Given problem 1:
Set down the passage of the WHQR article between "The station operates" and "Wilmington on 92.7.", inclusive, word for word.
# start of Text
WHQR
- Wilmington, North Carolina; United States;
- Frequency: 91.3 MHz (HD Radio)
- Branding: WHQR 91.3 & 92.7 FM

Programming
- Format: Public radio
- Subchannels: HD2: Classical music "Classical HQR"
- Affiliations: National Public Radio

Ownership
- Owner: Friends of Public Radio, Inc.

History
- First air date: April 24, 1984; 41 years ago
- Call sign meaning: Wilmington High Quality Radio

Technical information
- Licensing authority: FCC
- Facility ID: 22656
- Class: C
- ERP: 100,000 watts
- HAAT: 348 meters (1,142 ft)
- Transmitter coordinates: 34°7′53.60″N 78°11′16.00″W﻿ / ﻿34.1315556°N 78.1877778°W
- Translator: See § Translators

Links
- Public license information: Public file; LMS;
- Website: www.whqr.org

= WHQR =

WHQR is the National Public Radio (NPR) member station for Southeastern North Carolina, broadcasting on the FM band 91.3 MHz. Based inside the third floor of the historic Warwick Building on North Front Street in Wilmington and operated by Friends of Public Radio, Inc. (a community group). It airs NPR, American Public Media, Public Radio Exchange, and BBC programming as well as classical, jazz and adult album alternative music. WHQR hosts concerts, art receptions and events in their gallery space as well as live concerts from the Soup to Nuts Live program and monthly Classical concerts.

The station operates an FM translator station, W265EJ from Rose Hill on 100.9. WHQR also operates a sister classical music station called Classical HQR, broadcasting on the HD-2 stream as well as on translator W224CX from Wilmington on 92.7.

==HD programming==
WHQR broadcasts in the HD radio format. Since April 2009, WHQR has broadcast Classical HQR on their HD2 sidechannel. Classical HQR specializes in classical music programming with local and national hosts.

==Translators==
The network consists of one class C radio station, 91.3 and 4 FM translators. All stations are referred to as either WHQR or Classical HQR. The call letters of the other stations are identified only during required station IDs at the start of each hour.

WHQR's 100,000-watt signal not only covers Wilmington but much of southeastern North Carolina including Jacksonville, Surf City, Oak Island, Whiteville, Elizabethtown, Wallace, Warsaw and Lumberton. The station once operated an FM repeater station, W255BZ from Myrtle Beach on 98.9. The translator expanded that signal to cover northeastern South Carolina, including Myrtle Beach, Conway, Dillion, and Marion Counties.

WHQR still owns the 96.7 translator in Brunswick County, which was used for the Classical HQR format from September 2014 to March 2016. The signal changed to 92.7 MHz, which increased the power from 98 to 250 watts. The 96.7 translator was moved to Southport, NC to broadcast Classical HQR to that community.
# end of Text
Given problem 2:
Extract the lines of the listing below, from its first line through the line holding "[x=684, y=230]", inclusive, reproducing them verbatim.
# start of Records shown
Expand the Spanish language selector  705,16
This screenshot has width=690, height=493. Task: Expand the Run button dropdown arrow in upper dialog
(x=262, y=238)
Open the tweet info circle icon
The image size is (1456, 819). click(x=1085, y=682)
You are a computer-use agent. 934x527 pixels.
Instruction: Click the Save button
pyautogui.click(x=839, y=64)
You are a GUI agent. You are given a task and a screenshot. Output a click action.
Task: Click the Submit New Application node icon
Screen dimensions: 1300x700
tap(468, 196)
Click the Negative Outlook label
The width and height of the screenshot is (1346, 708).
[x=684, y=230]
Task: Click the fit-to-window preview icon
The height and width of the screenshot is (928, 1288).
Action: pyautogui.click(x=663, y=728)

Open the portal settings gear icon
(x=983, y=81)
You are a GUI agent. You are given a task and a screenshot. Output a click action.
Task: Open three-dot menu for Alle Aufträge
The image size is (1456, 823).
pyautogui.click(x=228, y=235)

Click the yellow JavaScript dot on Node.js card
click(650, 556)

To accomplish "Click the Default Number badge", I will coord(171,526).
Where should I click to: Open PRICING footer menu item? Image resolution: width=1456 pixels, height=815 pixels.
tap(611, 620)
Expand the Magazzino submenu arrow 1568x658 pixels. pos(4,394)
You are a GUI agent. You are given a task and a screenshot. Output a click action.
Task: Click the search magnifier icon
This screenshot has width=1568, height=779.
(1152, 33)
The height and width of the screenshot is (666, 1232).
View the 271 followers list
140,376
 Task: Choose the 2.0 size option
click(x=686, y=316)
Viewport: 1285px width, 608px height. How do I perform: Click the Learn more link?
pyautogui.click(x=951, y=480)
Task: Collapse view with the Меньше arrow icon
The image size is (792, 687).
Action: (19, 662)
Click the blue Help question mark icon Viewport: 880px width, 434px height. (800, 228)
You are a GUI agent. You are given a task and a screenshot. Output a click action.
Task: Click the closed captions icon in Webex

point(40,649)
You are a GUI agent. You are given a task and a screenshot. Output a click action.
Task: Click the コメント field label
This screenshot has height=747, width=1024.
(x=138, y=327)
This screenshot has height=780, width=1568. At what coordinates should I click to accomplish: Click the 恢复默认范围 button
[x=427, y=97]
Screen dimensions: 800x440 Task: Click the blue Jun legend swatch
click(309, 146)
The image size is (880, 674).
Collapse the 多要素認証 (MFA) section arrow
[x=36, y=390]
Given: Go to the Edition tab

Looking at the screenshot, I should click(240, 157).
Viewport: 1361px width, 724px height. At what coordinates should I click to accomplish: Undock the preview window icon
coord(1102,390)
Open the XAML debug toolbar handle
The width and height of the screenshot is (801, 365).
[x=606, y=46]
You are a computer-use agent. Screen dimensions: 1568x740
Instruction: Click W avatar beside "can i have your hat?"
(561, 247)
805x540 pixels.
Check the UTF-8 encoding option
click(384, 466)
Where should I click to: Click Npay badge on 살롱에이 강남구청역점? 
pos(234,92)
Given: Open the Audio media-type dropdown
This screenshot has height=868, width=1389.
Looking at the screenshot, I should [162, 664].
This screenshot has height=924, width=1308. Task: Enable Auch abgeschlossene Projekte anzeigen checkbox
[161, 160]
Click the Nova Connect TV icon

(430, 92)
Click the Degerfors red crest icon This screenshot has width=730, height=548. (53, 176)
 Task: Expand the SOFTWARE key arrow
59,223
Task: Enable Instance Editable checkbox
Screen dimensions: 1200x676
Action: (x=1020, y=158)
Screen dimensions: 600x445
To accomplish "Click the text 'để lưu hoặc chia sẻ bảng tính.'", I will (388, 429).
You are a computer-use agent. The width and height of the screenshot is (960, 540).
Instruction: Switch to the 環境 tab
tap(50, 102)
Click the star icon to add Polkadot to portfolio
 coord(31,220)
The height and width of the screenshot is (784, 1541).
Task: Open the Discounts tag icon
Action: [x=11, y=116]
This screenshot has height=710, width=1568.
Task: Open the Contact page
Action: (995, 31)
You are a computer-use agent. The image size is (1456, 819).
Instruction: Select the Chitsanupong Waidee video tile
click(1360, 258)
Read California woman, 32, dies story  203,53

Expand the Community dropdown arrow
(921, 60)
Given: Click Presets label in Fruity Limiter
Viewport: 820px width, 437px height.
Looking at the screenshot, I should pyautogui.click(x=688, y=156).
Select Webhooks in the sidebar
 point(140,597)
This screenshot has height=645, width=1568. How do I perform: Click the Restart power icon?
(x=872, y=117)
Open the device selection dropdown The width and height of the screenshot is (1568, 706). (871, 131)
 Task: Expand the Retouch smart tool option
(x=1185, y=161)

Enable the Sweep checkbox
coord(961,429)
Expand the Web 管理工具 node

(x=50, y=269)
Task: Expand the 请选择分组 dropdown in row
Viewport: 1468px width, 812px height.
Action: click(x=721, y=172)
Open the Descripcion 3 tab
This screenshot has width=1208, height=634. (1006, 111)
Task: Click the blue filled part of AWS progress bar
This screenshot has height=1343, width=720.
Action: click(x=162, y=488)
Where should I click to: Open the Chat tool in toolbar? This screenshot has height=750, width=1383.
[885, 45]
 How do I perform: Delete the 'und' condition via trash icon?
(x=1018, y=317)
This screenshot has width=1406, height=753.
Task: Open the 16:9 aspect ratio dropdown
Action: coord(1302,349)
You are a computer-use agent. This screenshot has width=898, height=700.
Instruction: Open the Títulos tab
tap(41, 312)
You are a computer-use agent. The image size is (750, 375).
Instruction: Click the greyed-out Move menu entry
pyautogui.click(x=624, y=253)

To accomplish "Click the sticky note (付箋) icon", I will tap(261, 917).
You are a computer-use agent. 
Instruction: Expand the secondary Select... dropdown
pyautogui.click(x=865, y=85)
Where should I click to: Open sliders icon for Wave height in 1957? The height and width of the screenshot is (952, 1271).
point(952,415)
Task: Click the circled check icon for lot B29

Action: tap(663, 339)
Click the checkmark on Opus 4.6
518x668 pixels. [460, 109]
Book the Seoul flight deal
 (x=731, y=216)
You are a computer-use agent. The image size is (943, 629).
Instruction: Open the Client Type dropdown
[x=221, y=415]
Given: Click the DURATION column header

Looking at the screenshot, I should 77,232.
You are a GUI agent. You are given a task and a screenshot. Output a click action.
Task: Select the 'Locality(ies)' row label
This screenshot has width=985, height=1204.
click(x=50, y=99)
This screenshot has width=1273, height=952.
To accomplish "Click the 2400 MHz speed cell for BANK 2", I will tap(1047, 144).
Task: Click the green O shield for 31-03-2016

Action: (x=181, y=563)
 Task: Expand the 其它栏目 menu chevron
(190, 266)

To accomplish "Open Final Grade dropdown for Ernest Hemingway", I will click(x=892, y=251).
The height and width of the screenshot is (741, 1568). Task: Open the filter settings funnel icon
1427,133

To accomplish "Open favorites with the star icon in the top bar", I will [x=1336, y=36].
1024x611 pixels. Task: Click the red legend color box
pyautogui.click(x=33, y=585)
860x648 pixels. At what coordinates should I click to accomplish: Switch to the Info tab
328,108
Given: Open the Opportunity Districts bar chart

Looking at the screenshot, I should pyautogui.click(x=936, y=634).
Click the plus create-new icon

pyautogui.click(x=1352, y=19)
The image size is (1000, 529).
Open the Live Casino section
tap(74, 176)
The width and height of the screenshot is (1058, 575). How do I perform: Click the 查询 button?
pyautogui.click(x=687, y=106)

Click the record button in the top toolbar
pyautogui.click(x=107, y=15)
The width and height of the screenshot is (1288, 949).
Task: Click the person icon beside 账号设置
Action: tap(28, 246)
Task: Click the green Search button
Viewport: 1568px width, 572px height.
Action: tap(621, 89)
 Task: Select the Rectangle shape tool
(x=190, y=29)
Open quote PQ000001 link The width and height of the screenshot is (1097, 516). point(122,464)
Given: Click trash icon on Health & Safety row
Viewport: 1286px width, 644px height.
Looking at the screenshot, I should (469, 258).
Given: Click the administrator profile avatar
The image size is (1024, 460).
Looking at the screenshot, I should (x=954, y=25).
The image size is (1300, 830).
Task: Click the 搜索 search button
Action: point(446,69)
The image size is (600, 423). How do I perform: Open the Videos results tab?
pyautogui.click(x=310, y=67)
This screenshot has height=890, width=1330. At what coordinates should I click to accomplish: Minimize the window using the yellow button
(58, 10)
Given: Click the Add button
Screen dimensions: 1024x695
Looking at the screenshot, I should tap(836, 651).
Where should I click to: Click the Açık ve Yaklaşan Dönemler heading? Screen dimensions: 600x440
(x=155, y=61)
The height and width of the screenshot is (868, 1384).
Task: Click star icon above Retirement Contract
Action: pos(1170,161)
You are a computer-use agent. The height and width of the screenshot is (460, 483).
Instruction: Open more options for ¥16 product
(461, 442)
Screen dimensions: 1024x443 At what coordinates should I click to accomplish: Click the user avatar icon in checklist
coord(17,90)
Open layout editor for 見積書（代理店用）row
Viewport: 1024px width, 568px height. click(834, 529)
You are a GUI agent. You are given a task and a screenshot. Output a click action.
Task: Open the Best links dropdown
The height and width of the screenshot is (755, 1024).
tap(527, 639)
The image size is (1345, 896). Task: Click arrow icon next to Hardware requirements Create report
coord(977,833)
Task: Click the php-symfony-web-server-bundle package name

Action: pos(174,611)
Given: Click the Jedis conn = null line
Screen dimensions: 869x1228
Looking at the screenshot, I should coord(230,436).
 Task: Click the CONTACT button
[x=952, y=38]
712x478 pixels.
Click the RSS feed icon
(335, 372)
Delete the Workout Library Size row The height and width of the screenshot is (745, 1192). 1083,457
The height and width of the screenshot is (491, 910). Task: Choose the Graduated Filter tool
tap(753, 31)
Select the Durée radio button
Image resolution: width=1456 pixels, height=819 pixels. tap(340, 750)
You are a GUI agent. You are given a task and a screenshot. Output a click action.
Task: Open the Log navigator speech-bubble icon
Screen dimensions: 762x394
# end of Records shown
Exercise result 1:
The station operates an FM translator station, W265EJ from Rose Hill on 100.9. WHQR also operates a sister classical music station called Classical HQR, broadcasting on the HD-2 stream as well as on translator W224CX from Wilmington on 92.7.

Exercise result 2:
Expand the Spanish language selector  705,16
This screenshot has width=690, height=493. Task: Expand the Run button dropdown arrow in upper dialog
(x=262, y=238)
Open the tweet info circle icon
The image size is (1456, 819). click(x=1085, y=682)
You are a computer-use agent. 934x527 pixels.
Instruction: Click the Save button
pyautogui.click(x=839, y=64)
You are a GUI agent. You are given a task and a screenshot. Output a click action.
Task: Click the Submit New Application node icon
Screen dimensions: 1300x700
tap(468, 196)
Click the Negative Outlook label
The width and height of the screenshot is (1346, 708).
[x=684, y=230]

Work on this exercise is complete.